----- Material for this task

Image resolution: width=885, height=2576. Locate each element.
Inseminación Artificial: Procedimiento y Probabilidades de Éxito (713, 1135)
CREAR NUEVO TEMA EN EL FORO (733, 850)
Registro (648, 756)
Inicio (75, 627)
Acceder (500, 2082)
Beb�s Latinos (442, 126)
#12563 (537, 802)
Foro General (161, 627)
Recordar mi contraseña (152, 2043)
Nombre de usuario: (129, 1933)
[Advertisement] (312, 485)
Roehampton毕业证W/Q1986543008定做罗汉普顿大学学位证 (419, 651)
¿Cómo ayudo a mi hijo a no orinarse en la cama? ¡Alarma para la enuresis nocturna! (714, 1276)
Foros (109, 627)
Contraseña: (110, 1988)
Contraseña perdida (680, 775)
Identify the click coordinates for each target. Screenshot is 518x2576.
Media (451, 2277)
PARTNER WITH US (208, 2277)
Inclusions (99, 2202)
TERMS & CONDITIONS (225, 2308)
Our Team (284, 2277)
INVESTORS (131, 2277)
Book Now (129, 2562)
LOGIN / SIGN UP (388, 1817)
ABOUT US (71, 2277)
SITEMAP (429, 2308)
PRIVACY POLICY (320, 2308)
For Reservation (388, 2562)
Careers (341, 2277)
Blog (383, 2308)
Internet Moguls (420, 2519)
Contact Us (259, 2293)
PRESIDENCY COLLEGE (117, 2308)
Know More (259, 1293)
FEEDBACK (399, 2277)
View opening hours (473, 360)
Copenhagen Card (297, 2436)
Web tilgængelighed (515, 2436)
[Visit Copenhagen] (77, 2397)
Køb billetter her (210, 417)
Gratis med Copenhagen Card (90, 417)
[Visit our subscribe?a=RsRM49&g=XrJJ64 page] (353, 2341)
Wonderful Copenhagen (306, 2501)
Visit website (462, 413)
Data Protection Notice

----------

→ **About this exercise**
The records above must be restated. Preserve every word.

→ **Solution to the problem**
Image resolution: width=885, height=2576. Locate each element.
Inseminación Artificial: Procedimiento y Probabilidades de Éxito (713, 1135)
CREAR NUEVO TEMA EN EL FORO (733, 850)
Registro (648, 756)
Inicio (75, 627)
Acceder (500, 2082)
Beb�s Latinos (442, 126)
#12563 (537, 802)
Foro General (161, 627)
Recordar mi contraseña (152, 2043)
Nombre de usuario: (129, 1933)
[Advertisement] (312, 485)
Roehampton毕业证W/Q1986543008定做罗汉普顿大学学位证 (419, 651)
¿Cómo ayudo a mi hijo a no orinarse en la cama? ¡Alarma para la enuresis nocturna! (714, 1276)
Foros (109, 627)
Contraseña: (110, 1988)
Contraseña perdida (680, 775)
Identify the click coordinates for each target. Screenshot is 518x2576.
Media (451, 2277)
PARTNER WITH US (208, 2277)
Inclusions (99, 2202)
TERMS & CONDITIONS (225, 2308)
Our Team (284, 2277)
INVESTORS (131, 2277)
Book Now (129, 2562)
LOGIN / SIGN UP (388, 1817)
ABOUT US (71, 2277)
SITEMAP (429, 2308)
PRIVACY POLICY (320, 2308)
For Reservation (388, 2562)
Careers (341, 2277)
Blog (383, 2308)
Internet Moguls (420, 2519)
Contact Us (259, 2293)
PRESIDENCY COLLEGE (117, 2308)
Know More (259, 1293)
FEEDBACK (399, 2277)
View opening hours (473, 360)
Copenhagen Card (297, 2436)
Web tilgængelighed (515, 2436)
[Visit Copenhagen] (77, 2397)
Køb billetter her (210, 417)
Gratis med Copenhagen Card (90, 417)
[Visit our subscribe?a=RsRM49&g=XrJJ64 page] (353, 2341)
Wonderful Copenhagen (306, 2501)
Visit website (462, 413)
Data Protection Notice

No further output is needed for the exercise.